Triggers¶
Triggers connect external events to agent sessions. Where tasks are time-driven (run at a scheduled time), triggers are event-driven (fire when something happens outside Yapflows).
The two trigger types¶
| Trigger | Event source | Configuration |
|---|---|---|
| Telegram | Incoming message to your bot | Settings tab |
| Webhook | HTTP POST to a named endpoint | File-based only |
Telegram integration¶
Telegram is the primary user-facing trigger. Once configured, any Telegram message sent to your bot is routed to an agent session, and the agent's reply is sent back.

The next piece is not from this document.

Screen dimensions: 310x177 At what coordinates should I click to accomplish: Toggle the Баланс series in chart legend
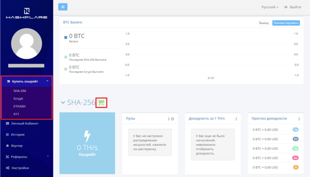click(x=66, y=38)
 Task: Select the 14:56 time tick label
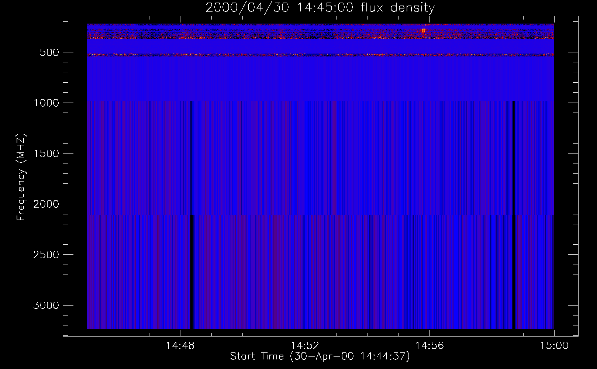point(429,346)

Each Telegram chat (user or group) maps to a single sticky session in Yapflows. The session persists across messages — the agent builds up conversation history with that contact over time, just like a regular chat session.
Telegram sessions show the Telegram logo in the Chats sidebar.
Configuration requires:
- A bot token from BotFather
- A list of allowed Telegram chat IDs (for access control)

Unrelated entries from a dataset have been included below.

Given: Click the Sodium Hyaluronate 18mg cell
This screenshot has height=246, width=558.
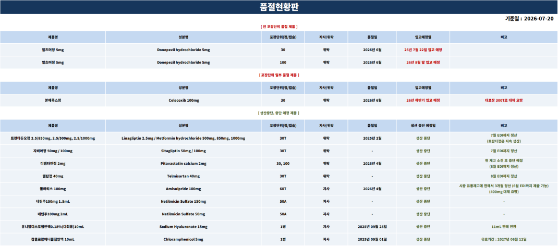Looking at the screenshot, I should tap(184, 227).
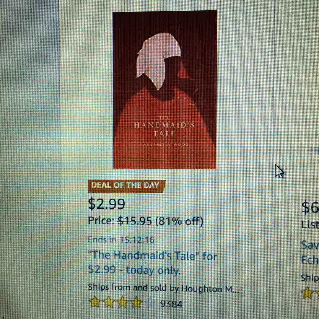Viewport: 319px width, 319px height.
Task: Click the fourth gold rating star
Action: [136, 303]
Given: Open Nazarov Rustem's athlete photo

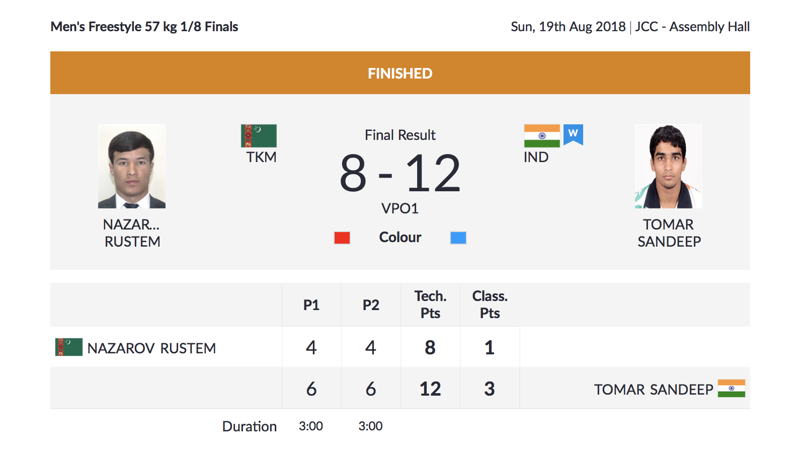Looking at the screenshot, I should (132, 166).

Both are set in Settings → Integrations. See the Telegram guide for a step-by-step walkthrough.
Webhook triggers¶
A webhook trigger fires when an HTTP POST request arrives at /api/triggers/{name}. The request body (the payload) is interpolated into the trigger's prompt template and sent to the agent.
Webhooks have no UI management panel. They are defined entirely as files:
- File location:
~/.yapflows/triggers/{name}.md - Same format as agents and tasks: YAML front matter for configuration, body for the prompt template
The prompt template can include {{payload}} which is replaced with the incoming request body before being sent to the agent. This lets you wire in events from GitHub, CI systems, monitoring tools, or any service that can send a webhook.
Trigger configuration fields¶
| Field | Purpose |
|---|---|
agent |
Which agent handles the trigger |
model |
Model override (leave blank to use agent default) |
| Body | The prompt template sent to the agent ({{payload}} is interpolated) |
Design philosophy¶
Triggers are intentional plumbing — internal wiring between external signals and agent sessions. They do not need a management UI: webhook triggers are defined in files (version-controllable, editable in any editor), and Telegram is configured in Settings.
This keeps the UI focused on what you interact with directly (chats, agents, memory, tasks) while automation happens in the background.
Warning
Webhook endpoints are unauthenticated by default. If you expose Yapflows on a network, protect webhook endpoints at the reverse-proxy level or restrict access by source IP.